Era malandro desde pequeno, quando se tornou amigo do seu anjo da guarda, a quem recorria muitas vezes para auxiliá-lo no seu trajeto nos caminhos do Evangelho. E eu que não sabia que até os anjinhos da guarda conheciam os Evangelhos. Vai ver que tinham aulas de catecismo nas alturas. Conta a história que ele recomendava muitas vezes as pessoas a recorrerem ao seu anjo da guarda, estreitando assim a intimidade dos fiéis para com aquele que viria a ser o primeiro sacerdote da história da igreja a receber os estigmas do Cristo do Calvário.

Aos 23 anos teve seu primeiro estigma, tinha o dom da bilocação e era muito milagreiro. Já que falei em aviões, relato um de seus milagres. O personagem é um piloto americano de bombardeiro durante a Segunda Guerra e devoto do padre Pio, que o salvou nos ares.

"O avião estava voando para o aeroporto onde ia pousar depois de descarregar suas bombas. Mas o avião foi danificado por um avião de caça japonês. "O avião" - disse o filho - explodiu antes que a tripulação tivesse a chance de saltar com o pára-quedas. Eu só tive sucesso saindo do avião. Eu não sei como eu fiz. Eu tentei abrir o pára-quedas, mas eu não tive sucesso fazendo isto.

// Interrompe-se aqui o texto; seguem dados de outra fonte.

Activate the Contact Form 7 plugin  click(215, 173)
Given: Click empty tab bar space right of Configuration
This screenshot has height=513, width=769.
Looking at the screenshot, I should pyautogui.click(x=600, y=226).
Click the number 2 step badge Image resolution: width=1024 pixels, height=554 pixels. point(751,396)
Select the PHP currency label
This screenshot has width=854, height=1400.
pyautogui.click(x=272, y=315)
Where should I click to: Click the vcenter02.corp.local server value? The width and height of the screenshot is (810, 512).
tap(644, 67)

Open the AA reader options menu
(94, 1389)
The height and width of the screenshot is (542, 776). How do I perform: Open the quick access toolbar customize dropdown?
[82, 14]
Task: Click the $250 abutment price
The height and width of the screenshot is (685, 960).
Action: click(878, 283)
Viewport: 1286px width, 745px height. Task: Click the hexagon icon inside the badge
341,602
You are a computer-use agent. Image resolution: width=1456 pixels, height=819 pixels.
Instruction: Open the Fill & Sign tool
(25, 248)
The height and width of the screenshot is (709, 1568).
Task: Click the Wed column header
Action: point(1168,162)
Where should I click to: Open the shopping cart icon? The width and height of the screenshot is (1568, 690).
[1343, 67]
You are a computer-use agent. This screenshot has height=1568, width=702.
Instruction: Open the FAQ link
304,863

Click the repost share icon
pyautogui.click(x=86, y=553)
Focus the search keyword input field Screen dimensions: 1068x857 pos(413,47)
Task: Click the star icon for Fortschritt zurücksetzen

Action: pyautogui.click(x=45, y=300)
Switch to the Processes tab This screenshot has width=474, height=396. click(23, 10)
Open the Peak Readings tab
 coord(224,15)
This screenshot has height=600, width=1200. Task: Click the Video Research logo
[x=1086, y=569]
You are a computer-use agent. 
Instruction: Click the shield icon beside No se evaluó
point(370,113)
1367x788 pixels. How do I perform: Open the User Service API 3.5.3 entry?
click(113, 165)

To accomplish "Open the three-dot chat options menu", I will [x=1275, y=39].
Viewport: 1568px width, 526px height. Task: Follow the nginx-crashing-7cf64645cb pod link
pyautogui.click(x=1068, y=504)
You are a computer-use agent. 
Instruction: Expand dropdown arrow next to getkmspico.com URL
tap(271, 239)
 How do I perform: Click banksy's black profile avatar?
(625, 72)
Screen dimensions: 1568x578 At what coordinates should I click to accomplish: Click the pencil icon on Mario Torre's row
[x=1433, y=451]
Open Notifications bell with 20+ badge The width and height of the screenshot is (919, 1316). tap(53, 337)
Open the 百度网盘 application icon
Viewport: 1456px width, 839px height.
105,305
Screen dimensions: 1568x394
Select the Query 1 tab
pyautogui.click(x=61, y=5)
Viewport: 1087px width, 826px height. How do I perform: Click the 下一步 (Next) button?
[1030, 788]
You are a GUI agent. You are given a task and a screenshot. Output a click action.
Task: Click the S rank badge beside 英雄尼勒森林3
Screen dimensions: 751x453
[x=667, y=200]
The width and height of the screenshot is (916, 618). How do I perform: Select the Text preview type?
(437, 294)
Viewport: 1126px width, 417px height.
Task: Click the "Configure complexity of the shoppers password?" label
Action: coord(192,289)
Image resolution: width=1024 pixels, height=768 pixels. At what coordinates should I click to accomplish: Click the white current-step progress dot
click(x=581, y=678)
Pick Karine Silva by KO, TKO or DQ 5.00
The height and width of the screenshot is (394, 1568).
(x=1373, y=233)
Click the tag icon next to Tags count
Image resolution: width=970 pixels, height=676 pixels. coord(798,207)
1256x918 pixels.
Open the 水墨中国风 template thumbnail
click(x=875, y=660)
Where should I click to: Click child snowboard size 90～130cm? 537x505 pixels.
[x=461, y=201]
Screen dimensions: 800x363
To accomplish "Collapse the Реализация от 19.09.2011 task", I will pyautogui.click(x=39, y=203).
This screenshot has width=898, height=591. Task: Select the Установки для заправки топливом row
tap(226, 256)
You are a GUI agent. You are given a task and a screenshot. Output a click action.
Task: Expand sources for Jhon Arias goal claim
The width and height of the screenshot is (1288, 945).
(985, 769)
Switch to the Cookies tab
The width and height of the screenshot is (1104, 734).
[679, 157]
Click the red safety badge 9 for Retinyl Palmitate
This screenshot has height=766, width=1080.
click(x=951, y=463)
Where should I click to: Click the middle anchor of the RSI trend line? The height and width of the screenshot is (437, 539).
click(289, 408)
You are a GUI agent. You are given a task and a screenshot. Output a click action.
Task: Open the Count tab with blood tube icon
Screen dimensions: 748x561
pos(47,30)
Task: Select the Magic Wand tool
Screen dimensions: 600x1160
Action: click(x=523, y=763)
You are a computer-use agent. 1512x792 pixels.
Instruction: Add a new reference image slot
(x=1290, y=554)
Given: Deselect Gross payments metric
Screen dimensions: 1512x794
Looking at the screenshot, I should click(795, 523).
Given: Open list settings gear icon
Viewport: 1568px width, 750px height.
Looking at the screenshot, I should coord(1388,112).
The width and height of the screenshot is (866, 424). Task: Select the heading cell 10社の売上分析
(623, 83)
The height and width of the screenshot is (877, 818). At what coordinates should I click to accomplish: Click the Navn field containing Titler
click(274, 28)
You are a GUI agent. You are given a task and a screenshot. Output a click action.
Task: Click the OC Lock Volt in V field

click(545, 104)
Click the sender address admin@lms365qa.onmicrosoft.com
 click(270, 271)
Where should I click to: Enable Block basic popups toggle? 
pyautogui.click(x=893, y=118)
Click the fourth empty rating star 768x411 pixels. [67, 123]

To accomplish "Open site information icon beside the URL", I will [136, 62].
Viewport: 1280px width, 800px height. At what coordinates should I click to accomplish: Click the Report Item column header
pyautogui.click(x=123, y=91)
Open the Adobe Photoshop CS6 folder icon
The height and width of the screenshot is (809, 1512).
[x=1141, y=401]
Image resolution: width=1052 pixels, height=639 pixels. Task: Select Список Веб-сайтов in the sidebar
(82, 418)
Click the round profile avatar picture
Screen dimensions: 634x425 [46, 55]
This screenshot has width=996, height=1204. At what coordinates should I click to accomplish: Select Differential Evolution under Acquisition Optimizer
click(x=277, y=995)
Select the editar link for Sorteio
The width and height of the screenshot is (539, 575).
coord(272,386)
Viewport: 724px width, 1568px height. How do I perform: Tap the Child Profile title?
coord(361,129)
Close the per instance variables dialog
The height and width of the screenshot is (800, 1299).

Então eu teria me esmagado no chão se eu não tivesse recebido a ajuda de um frade que me apareceu no ar. Ele tinha uma barba branca, ele me levou em seus braços e me colocou suavemente no aeroporto. Você imagina, que tipo de surpresa eu tive, isto retirou minha fala.

Ninguém acreditava em mim, mas por causa de minha presença todo mundo teve que acreditar. Eu reconheci o frade que salvou minha vida quando, depois de alguns dias me deram licença e eu fui para casa. Eu vi o monge nas fotografias de minha mãe. Ela me falou que tinha pedido para Padre Pio que cuidasse de mim".

Quanto à tripulação, que se lixe. Não eram devotos do santo padre. Explodiram com o avião. Este é o paradoxo de todos os milagres aéreos. Por que? Ora, padre Pio detesta esta perguntinha.

Era homem que sabia do que falava. Nesta pergunta reside a origem de todas as heresias e a libertação do homem de dogmas absurdos. Todo religioso a detesta.

Se o leitor conhece outras perguntinhas deste teor, favor enviar para minha coleção.